- [Your objective]: From the listing below, pull out all lines with "pixels" in them.

- [Raw data]:
== Segment start ==

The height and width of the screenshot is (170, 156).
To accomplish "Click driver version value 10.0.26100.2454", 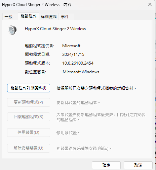I will click(x=78, y=63).
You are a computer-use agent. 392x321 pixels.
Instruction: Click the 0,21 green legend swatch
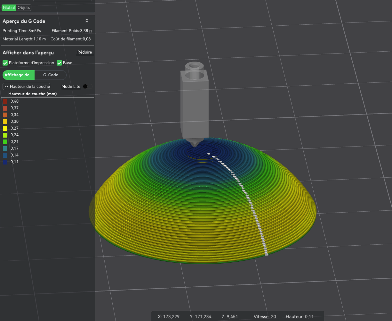(5, 142)
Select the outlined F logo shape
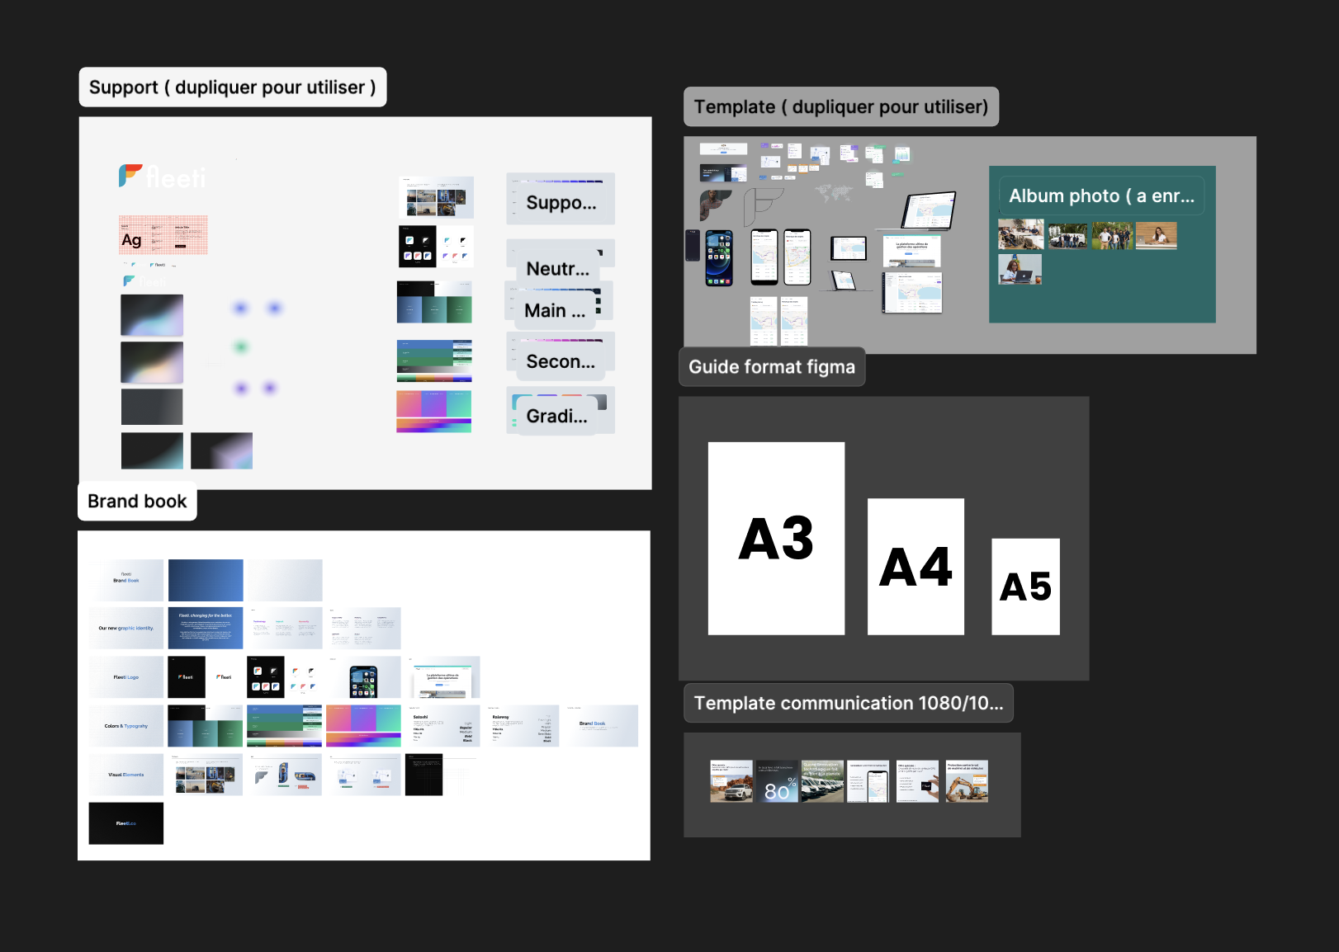This screenshot has height=952, width=1339. (x=761, y=205)
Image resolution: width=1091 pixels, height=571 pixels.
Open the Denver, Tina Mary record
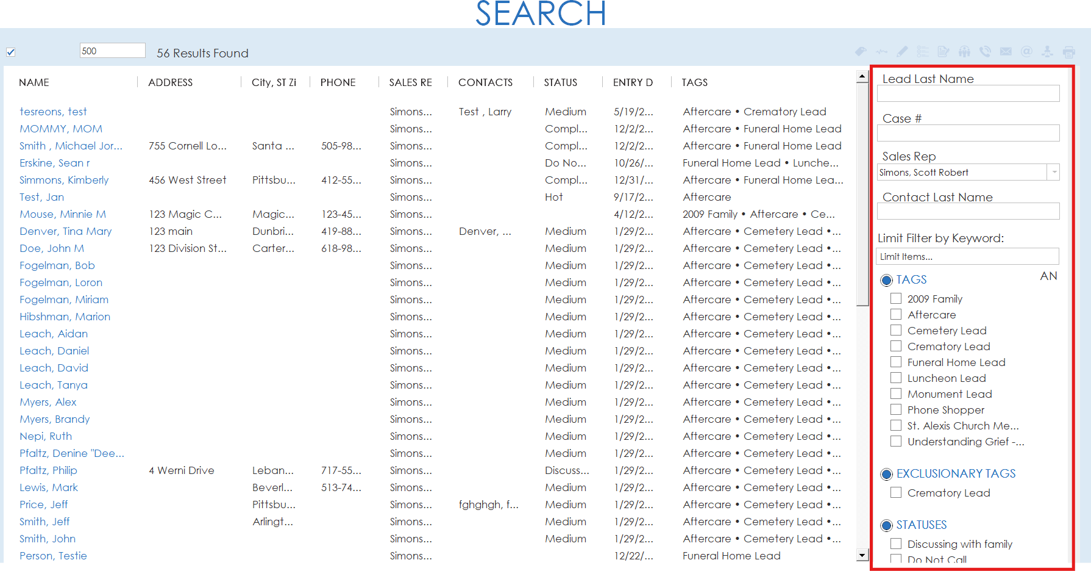[x=66, y=231]
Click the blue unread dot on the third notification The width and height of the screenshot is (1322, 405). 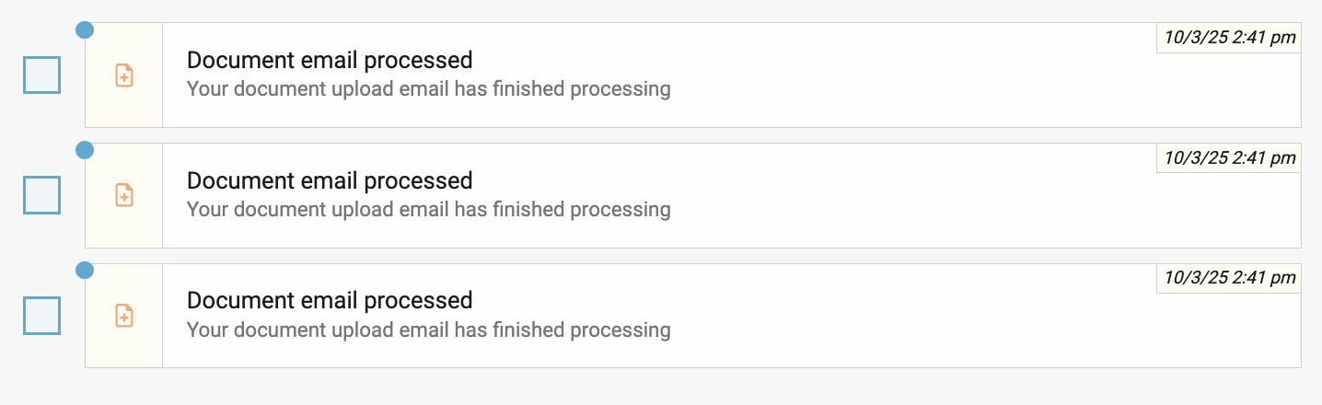tap(85, 271)

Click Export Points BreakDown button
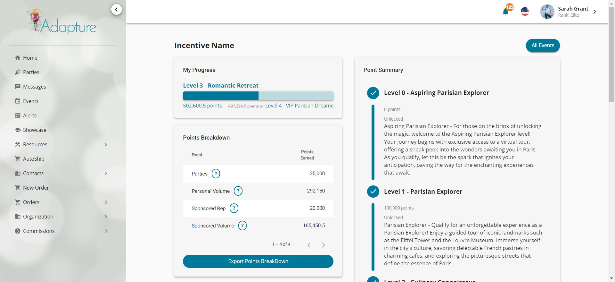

== Segment end ==

- [Written reply]:
You are a computer-use agent. 392x321 pixels.
Image resolution: width=1091 pixels, height=571 pixels.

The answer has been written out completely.